• [Exercise directions]: All the data below goes into the copy word for word, but the pictures don't.

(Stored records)
++++
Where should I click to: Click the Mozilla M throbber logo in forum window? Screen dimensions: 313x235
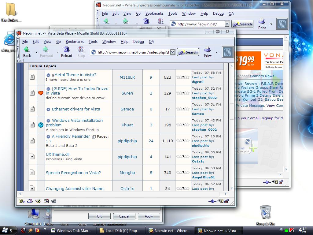point(227,52)
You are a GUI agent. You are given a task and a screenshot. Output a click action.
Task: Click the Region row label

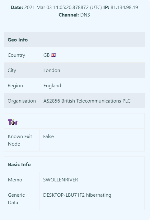click(x=15, y=86)
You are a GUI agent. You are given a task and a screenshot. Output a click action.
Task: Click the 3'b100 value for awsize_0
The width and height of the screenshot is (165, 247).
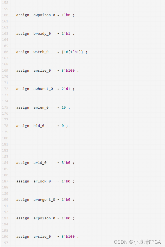[68, 71]
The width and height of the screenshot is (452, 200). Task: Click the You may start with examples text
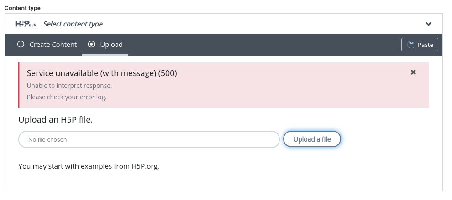74,166
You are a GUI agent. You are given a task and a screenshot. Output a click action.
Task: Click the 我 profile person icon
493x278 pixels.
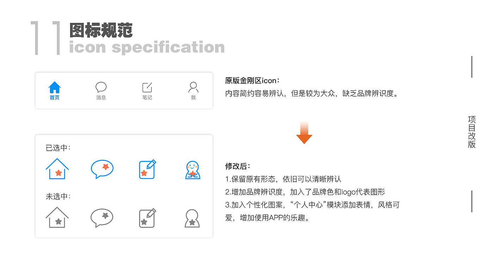tap(193, 87)
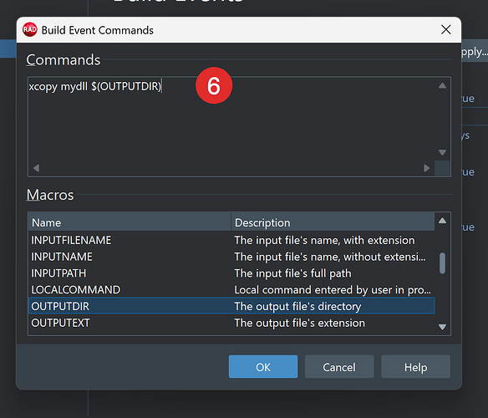Viewport: 488px width, 418px height.
Task: Close the Build Event Commands dialog
Action: [445, 29]
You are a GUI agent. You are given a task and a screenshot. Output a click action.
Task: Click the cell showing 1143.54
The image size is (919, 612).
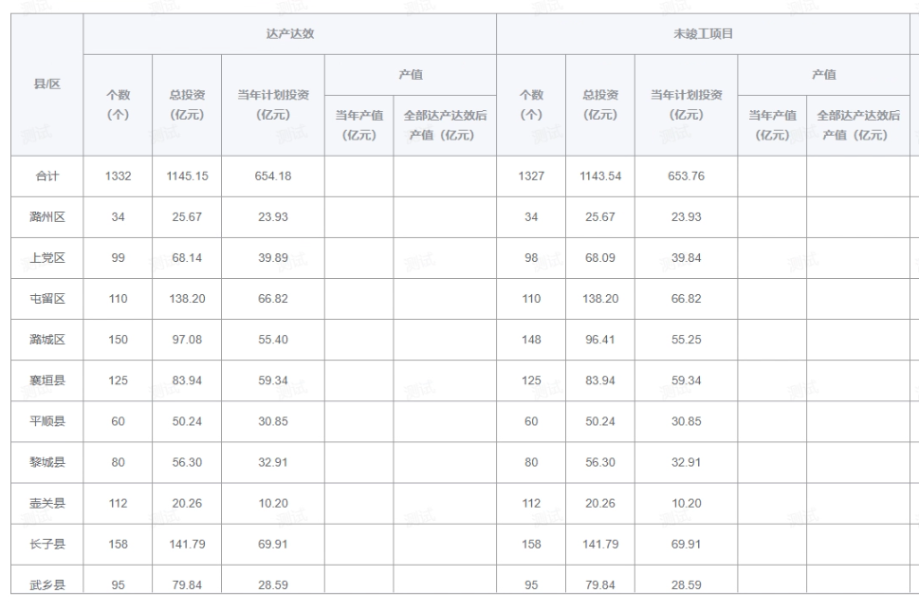tap(599, 176)
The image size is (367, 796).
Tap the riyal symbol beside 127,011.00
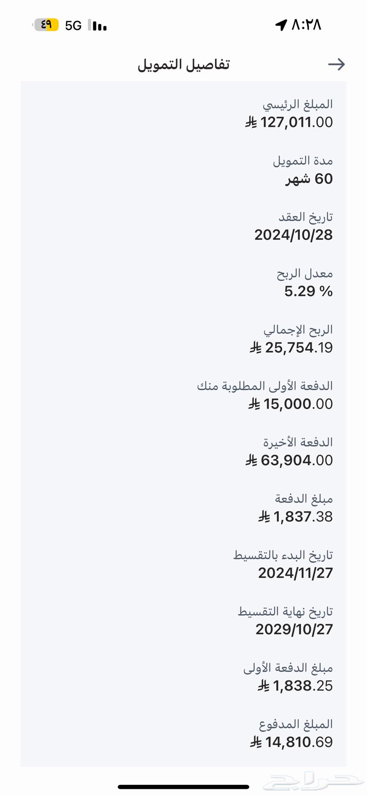click(x=251, y=122)
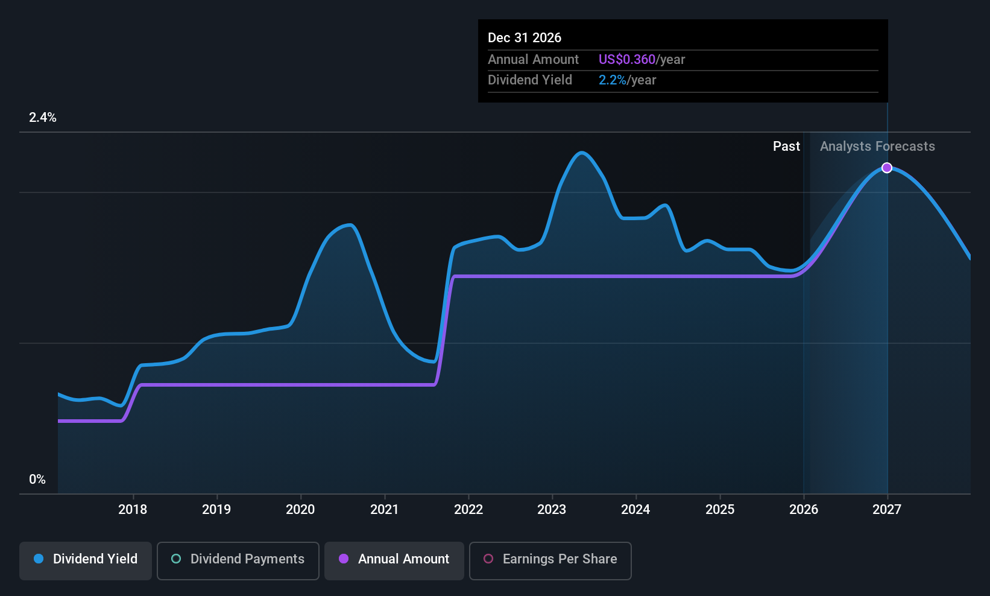
Task: Toggle the Annual Amount legend button
Action: click(394, 560)
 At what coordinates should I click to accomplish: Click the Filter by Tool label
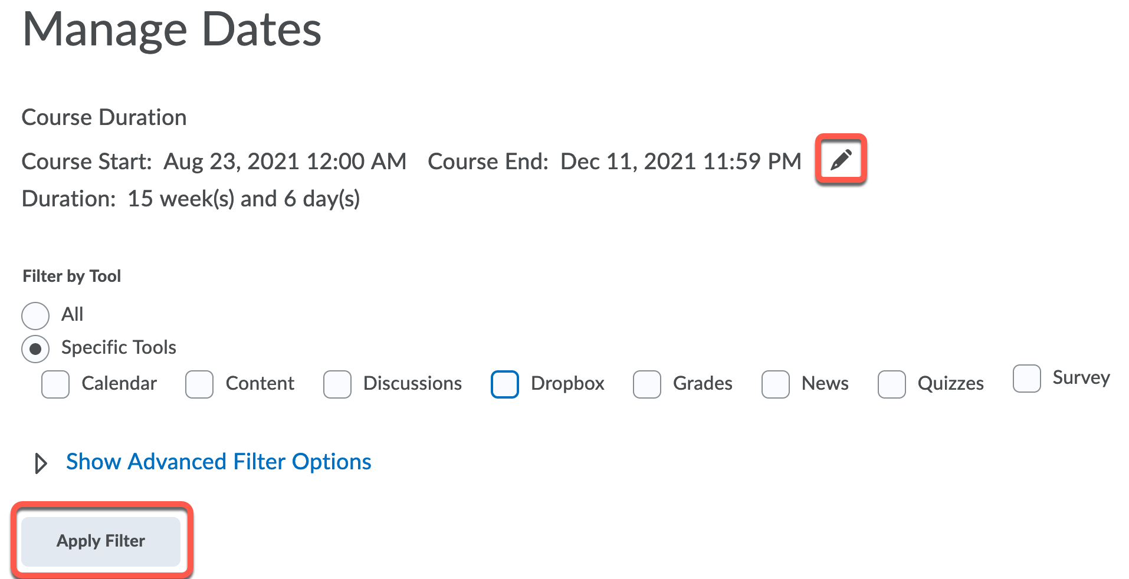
++++
• [Exercise answer]:
Where should I click to: Click the Mozilla M throbber logo in forum window? Screen dimensions: 313x235
point(227,52)
You are a GUI agent. You are given a task and a screenshot. Output a click action.
Task: Click the Region row label

click(x=15, y=86)
You are a GUI agent. You are given a task and a screenshot. Output a click action.
Task: Click the 3'b100 value for awsize_0
The width and height of the screenshot is (165, 247).
[68, 71]
The width and height of the screenshot is (452, 200). Task: Click the You may start with examples text
74,166
You are a GUI agent. You are given a task and a screenshot. Output a click action.
Task: Click the 我 profile person icon
493x278 pixels.
tap(193, 87)
Viewport: 488px width, 418px height.
Task: Close the Build Event Commands dialog
Action: [445, 29]
You are a GUI agent. You are given a task and a screenshot. Output a click action.
Task: Click the cell showing 1143.54
The image size is (919, 612).
tap(599, 176)
The image size is (367, 796).
Tap the riyal symbol beside 127,011.00
click(x=251, y=122)
Task: Toggle the Annual Amount legend button
Action: click(394, 560)
 At what coordinates should I click to accomplish: Click the Filter by Tool label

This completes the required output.